We feel, therefore we are.
That seems, more and more, to be the cultural mantra we are all living under whether we recognize it or not. We use that gauge to determine increasingly every decision we make, from the restaurant we want to eat at for lunch to the person we choose or do not choose to remain married to right down to the fitting room we choose to use in a clothing store. If you imagine our lives as locomotives, then the engine at the front of that train – the one that pulls everything else along – is the engine named “feelings.” We feel, therefore we are, and therefore we act.
Our feelings also take the lead in our theology. We read a difficult text, hear some tough words from Jesus, or start to wrestle with a biblical doctrine that just seems so out of date in the modern world, and often the trump card is our feelings. We pick and choose and interpret even the words of the Scripture using our feelings as a grid. The ultimate question, then, is not what is true, but what do we feel.
Given how important feelings are to us, it’s surprising to see just how little the Bible seems to care about them. Now don’t misunderstand here, because the Bible is very honest when it comes to our feelings. The Psalms are an incredibly emotional set of songs filled with gut-wrenching doubt, sorrow, and anxiety. The Psalmist pulled no punches in acknowledging his own feelings, and neither should we. So it’s not that the Bible doesn’t honestly acknowledge our feelings; it just doesn’t seem too concerned with addressing them beyond giving us space to feel what we feel and even speak those feelings out loud to the Lord.
Why might that be? Why doesn’t the Bible tell us what and how to feel? I’d suggest three reasons:
1. Because feelings are liars.
As Eugene Peterson puts it, “Feelings are important in many areas but completely unreliable in matters of faith.” That is true, and the Bible tells us so along with Peterson: “The heart is more deceitful than anything else, and incurable—who can understand it?” (Jer. 17:9).

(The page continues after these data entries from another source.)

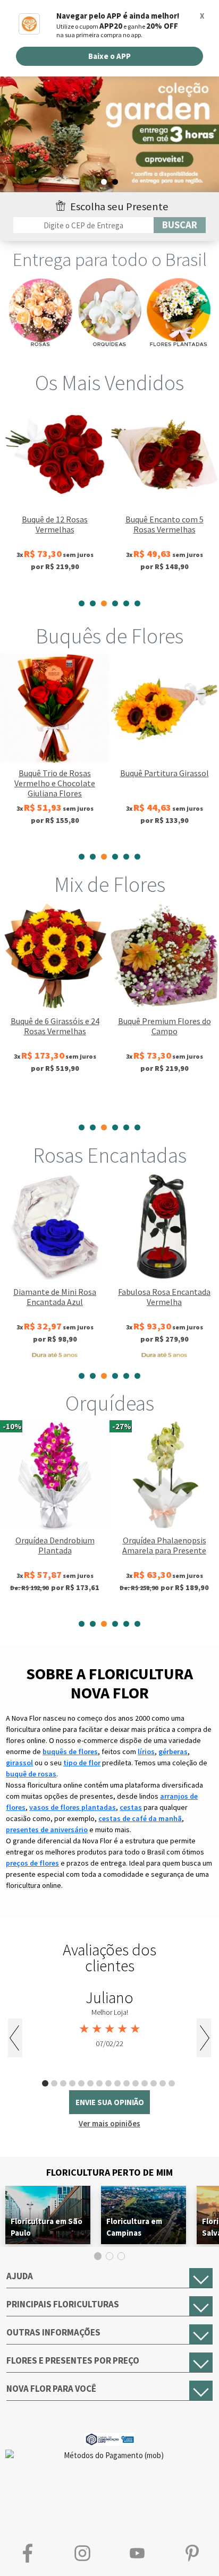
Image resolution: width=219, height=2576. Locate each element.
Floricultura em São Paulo (46, 2227)
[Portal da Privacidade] (110, 2438)
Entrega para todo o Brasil (110, 259)
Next (204, 2038)
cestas (131, 1807)
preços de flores (32, 1863)
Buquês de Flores (109, 636)
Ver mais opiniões (109, 2123)
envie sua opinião (109, 2102)
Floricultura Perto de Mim (109, 2172)
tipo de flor (81, 1762)
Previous (15, 2038)
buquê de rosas (31, 1774)
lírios (146, 1751)
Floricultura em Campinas (134, 2227)
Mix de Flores (109, 884)
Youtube (137, 2553)
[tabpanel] (55, 496)
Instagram (82, 2553)
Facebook (27, 2553)
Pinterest (191, 2553)
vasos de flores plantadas (72, 1807)
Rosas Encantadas (110, 1155)
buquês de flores (70, 1751)
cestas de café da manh (140, 1818)
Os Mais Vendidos (109, 383)
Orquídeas (109, 1403)
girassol (19, 1762)
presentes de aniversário (47, 1829)
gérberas (173, 1751)
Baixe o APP (109, 56)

Like all parts of us, our emotions have been corrupted by sin. We aren’t made happy by the truly joyous things, and we aren’t nearly grieved and outraged enough by those things that truly grieve and outrage a holy God. We simply can’t trust our feelings, and the Bible knows it. It is a fearful thing to live in the knowledge that you can’t trust yourself. But that fear can either paralyze you, or it can make you look outside yourself for the ultimate source of truth and guidance. This is what the Bible is concerned with – revealing to us that source of truth which, unlike our own hearts, can indeed ultimately be trusted.
2. Because God is primarily concerned with faith.
The Book of Hebrews explicitly tells us this:
“Now without faith it is impossible to please God, since the one who draws near to him must believe that he exists and that he rewards those who seek him” (Heb. 11:6).
God is looking for faith. True, genuine faith. And, as the writer of Hebrews also pointed out, faith is all about confidence in what we cannot see; it’s about a lasting hope in what we hope for in God. The very essence of faith is predicated upon a different reality than is immediately apprehended by our senses. We can’t see it. We can’t touch it. We can’t smell or taste it. That’s why we must have faith. And we can extend those five senses into the realm of feelings. We can’t feel “it”, but we nevertheless believe “it” to be true. That is faith.
So the Bible recognizes the primacy of faith in our lives and wants to teach us what to believe about God, the world, and ourselves. Not what we should feel.
3. Because actions, not feelings, are the truest window to the heart.
Is your faith real? Is mine? Feelings will not dictate the answer to that question. Nearly the whole Book of James tells us that actions, not feelings are the truest window to the heart:
“What good is it, my brothers and sisters, if someone claims to have faith but does not have works? Can such faith save him?” (James 2:14).
Church history (and even our own pasts) are riddled with stories of those who knew they ought to feel one thing, and yet they did not. But the issue does not end there. We might not feel like reading the Bible; or singing in worship to God; or being faithful to our spouse; or reporting our income honestly on our taxes. The question, though, is not what we feel; it’s what we do. For it’s those actions that are the truest reflection of whether we have actually been deeply changed by the gospel.
Friends, none of us feels exactly what we ought to feel. All of us have hearts that lie to us and lead us astray. But thank God we have a Bible that tells us the truth even if we can’t do the same thing for ourselves. And thank God that someday, gloriously, we will be made whole – whole in body, whole in spirit, and even whole in our emotions.